* Task to carry out *
In the listing below, a line holding "Viewport: 1584px width, 889px height." and a line holding "Given: Open Reviewers settings gear" mark the range. Retype both exactly, with all lines between them.

--- START ---

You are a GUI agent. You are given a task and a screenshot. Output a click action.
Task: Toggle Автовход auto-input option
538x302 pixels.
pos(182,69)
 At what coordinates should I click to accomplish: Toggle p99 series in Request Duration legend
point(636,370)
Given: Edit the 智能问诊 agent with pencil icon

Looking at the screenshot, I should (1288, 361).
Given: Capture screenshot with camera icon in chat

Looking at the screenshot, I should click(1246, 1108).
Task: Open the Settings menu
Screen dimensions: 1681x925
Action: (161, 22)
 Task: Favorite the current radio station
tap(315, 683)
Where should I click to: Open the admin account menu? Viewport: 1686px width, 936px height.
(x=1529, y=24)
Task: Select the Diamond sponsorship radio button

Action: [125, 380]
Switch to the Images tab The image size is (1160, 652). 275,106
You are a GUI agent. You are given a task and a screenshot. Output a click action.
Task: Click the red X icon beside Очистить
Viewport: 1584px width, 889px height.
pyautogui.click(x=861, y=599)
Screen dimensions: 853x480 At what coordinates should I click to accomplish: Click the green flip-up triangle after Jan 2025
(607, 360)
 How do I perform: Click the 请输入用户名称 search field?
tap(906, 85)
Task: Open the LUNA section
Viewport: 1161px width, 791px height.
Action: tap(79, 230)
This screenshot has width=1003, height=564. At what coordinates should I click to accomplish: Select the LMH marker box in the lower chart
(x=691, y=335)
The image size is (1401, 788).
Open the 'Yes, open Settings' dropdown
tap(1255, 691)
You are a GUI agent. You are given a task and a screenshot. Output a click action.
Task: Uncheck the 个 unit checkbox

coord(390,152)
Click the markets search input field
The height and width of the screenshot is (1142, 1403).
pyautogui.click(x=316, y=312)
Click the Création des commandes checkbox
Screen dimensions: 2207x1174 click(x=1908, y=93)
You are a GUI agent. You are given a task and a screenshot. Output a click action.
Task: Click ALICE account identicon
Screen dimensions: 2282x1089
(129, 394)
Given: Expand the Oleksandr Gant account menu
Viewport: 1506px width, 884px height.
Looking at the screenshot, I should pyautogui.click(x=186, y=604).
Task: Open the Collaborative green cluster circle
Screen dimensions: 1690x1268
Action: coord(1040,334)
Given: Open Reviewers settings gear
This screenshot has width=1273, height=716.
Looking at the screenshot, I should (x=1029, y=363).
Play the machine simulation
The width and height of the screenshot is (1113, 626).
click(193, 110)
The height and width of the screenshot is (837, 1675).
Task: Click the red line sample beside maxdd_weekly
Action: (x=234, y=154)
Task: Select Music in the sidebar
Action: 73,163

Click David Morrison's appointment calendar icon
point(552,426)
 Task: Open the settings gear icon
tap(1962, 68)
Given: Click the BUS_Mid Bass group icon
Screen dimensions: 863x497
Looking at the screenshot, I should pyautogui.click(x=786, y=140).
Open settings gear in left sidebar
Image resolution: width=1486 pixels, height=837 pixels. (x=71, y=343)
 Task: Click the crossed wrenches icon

--- END ---

* Your solution *
Viewport: 1584px width, 889px height.
pyautogui.click(x=861, y=599)
Screen dimensions: 853x480 At what coordinates should I click to accomplish: Click the green flip-up triangle after Jan 2025
(607, 360)
 How do I perform: Click the 请输入用户名称 search field?
tap(906, 85)
Task: Open the LUNA section
Viewport: 1161px width, 791px height.
Action: tap(79, 230)
This screenshot has width=1003, height=564. At what coordinates should I click to accomplish: Select the LMH marker box in the lower chart
(x=691, y=335)
The image size is (1401, 788).
Open the 'Yes, open Settings' dropdown
tap(1255, 691)
You are a GUI agent. You are given a task and a screenshot. Output a click action.
Task: Uncheck the 个 unit checkbox

coord(390,152)
Click the markets search input field
The height and width of the screenshot is (1142, 1403).
pyautogui.click(x=316, y=312)
Click the Création des commandes checkbox
Screen dimensions: 2207x1174 click(x=1908, y=93)
You are a GUI agent. You are given a task and a screenshot. Output a click action.
Task: Click ALICE account identicon
Screen dimensions: 2282x1089
(129, 394)
Given: Expand the Oleksandr Gant account menu
Viewport: 1506px width, 884px height.
Looking at the screenshot, I should pyautogui.click(x=186, y=604).
Task: Open the Collaborative green cluster circle
Screen dimensions: 1690x1268
Action: coord(1040,334)
Given: Open Reviewers settings gear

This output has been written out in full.